Reflection from Thanksgiving Sunday 2022


Philippians 3:1 — 4:9

Good morning once again. We are grateful that you are here for our Thanksgiving service. Today we are looking at Paul’s letter to the church in Philippi chapter 3:1 to 4:9. It is quite a long passage but has much to teach us as we press towards the mark of pleasing the Lord in all areas of our lives. God has wonderful blessings for us as we live according to his will. And that is certainly something for which we give thanks today.

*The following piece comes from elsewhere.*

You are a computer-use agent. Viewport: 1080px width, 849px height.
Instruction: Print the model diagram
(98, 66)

In the first two chapters Paul has been challenging the Philippian believers to move on towards spiritual maturity. His prayer for them was that their “love would abound more and more in knowledge and depth of insight, so that you may be able to discern what is best and may be pure and blameless until the day of Christ, filled with the fruit of righteousness that comes through Jesus Christ—to the glory and praise of God” (1:9-11). He also challenged them that “whatever happens, conduct yourselves in a manner worthy of the gospel of Christ”(1:27). In the first five verses of chapter two, Paul told them that their attitude should be the same as that of Christ Jesus, which would lead them to go deeper in their spiritual lives. He mentions such things as “being like-minded, having the same love, being one in spirit and purpose, doing nothing out of selfish ambition or vain conceit but humbly considering others better than themselves. They were also to look after the interests of others as they did for their own interests.

Paul challenged them with the example of Jesus Christ. Paul also challenged them to live like he did. Then he challenged them with the examples of Timothy or Epaphroditus. Using different terms and wording, he was always wanting them and us to be moving with all out effort to become spiritually mature.

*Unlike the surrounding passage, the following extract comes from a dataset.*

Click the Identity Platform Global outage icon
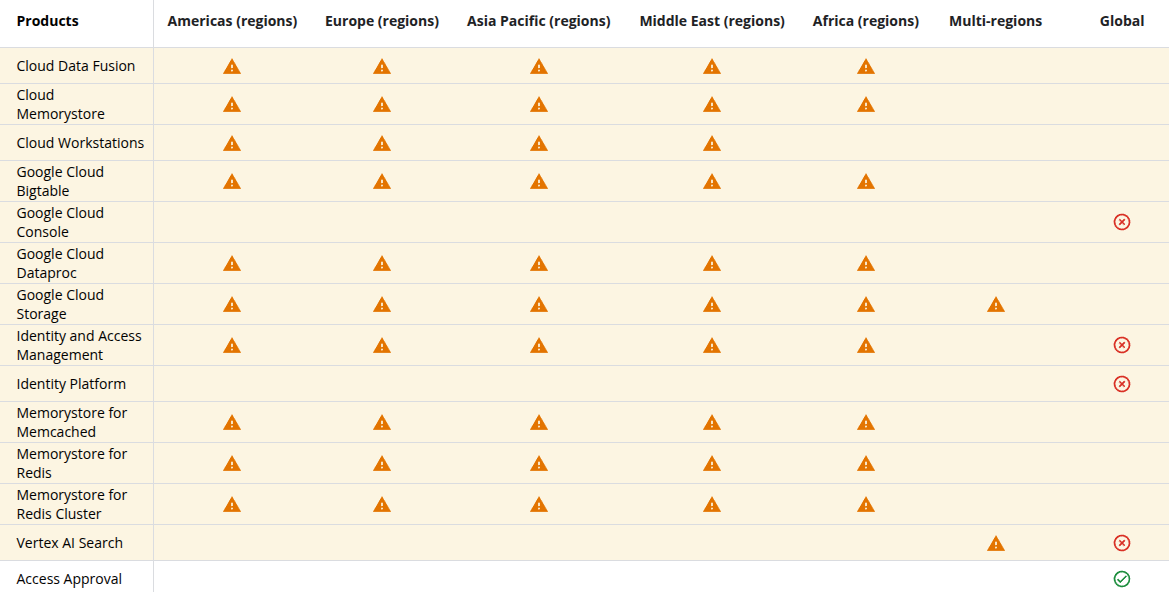 [x=1121, y=384]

And now, as we look at chapter three, he begins by telling us to rejoice in the Lord. That is a good way to celebrate thanksgiving. Do you have any rejoicing in the Lord that you would like to share with us this morning?

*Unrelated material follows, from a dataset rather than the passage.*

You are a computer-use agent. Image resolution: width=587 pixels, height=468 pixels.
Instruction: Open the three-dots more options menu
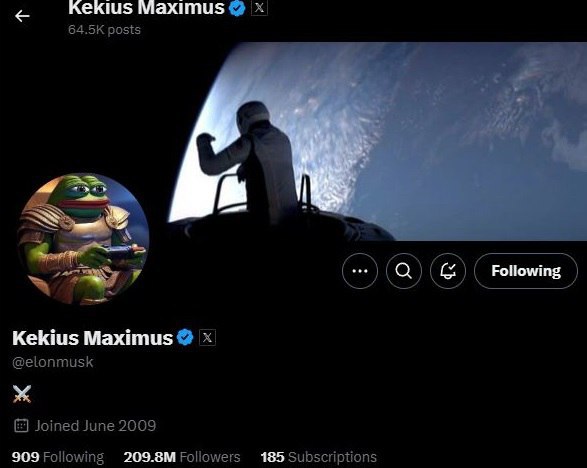[360, 271]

As I said, Paul begins by telling us to rejoice in the Lord. Not just on Thanksgiving but every day in every situation. Then he lets us know that he doesn’t mind repeating himself as a safeguard for us. And having given us this warning, he actually does repeat some of what he has already taught us but expressing it in different ways. Of course, he also adds in new thoughts to encourage and challenge us.

Firstly, we are to avoid Dogs, Evil Men, who will mislead us. (3:2-8)

In this verse Paul tells us to avoid people who will be demanding that we meet some religious protocol that is not necessary or even wrong or sinful. He is talking about the Jewish teachers who, although believers in Jesus, bothered the early church by telling them they could not be true followers of God unless they were circumcised. That is, they had to become followers of all the rites and rules of Judaism before they could know the fullness of being Christian. Of course, that is not true. That is probably not a problem for any of us here today. But there are always people who have some non-biblical requirement that for them takes precedence over simple faith and trust in the Lord Jesus. Or they may take one biblical experience and say we must all experience it or we are not really saved. They may teach that you need to be baptized or join a church or speak in tongues to really be Christian. Paul uses some rather harsh language when referring to these Judaizers, but they were disturbing the early church and discouraging some who listened to their unnecessary demands.

Paul reminds them that the followers of Christ are the truly righteous ones, not those who put their trust in themselves and their works. Paul had been like that and persecuted the church. But he had to stop trusting in himself and his works and standing. And we must learn not to trust in ourselves nor the extraneous demands of religious leaders whoever they may be.

It is important to remember that Paul was not putting down the Jewish people or their way of life. His problem was with those who said they believed in Jesus but were trusting in their Jewish religious credentials for their salvation and demanded all non-Jewish believers do the same.

Secondly, we are to seek a growing relationship with Christ Jesus, our Lord (3:7-14)

All that Paul was proud of in his following the rules of Judaism have become useless to Paul. His heritage was important to him. His circumcision, his lineage, his life as a pharisee, his zeal even persecuting the church and his legal righteousness; all of this was left behind him as he sought to know Christ. He considers all his accomplishments as rubbish, that he may gain Christ.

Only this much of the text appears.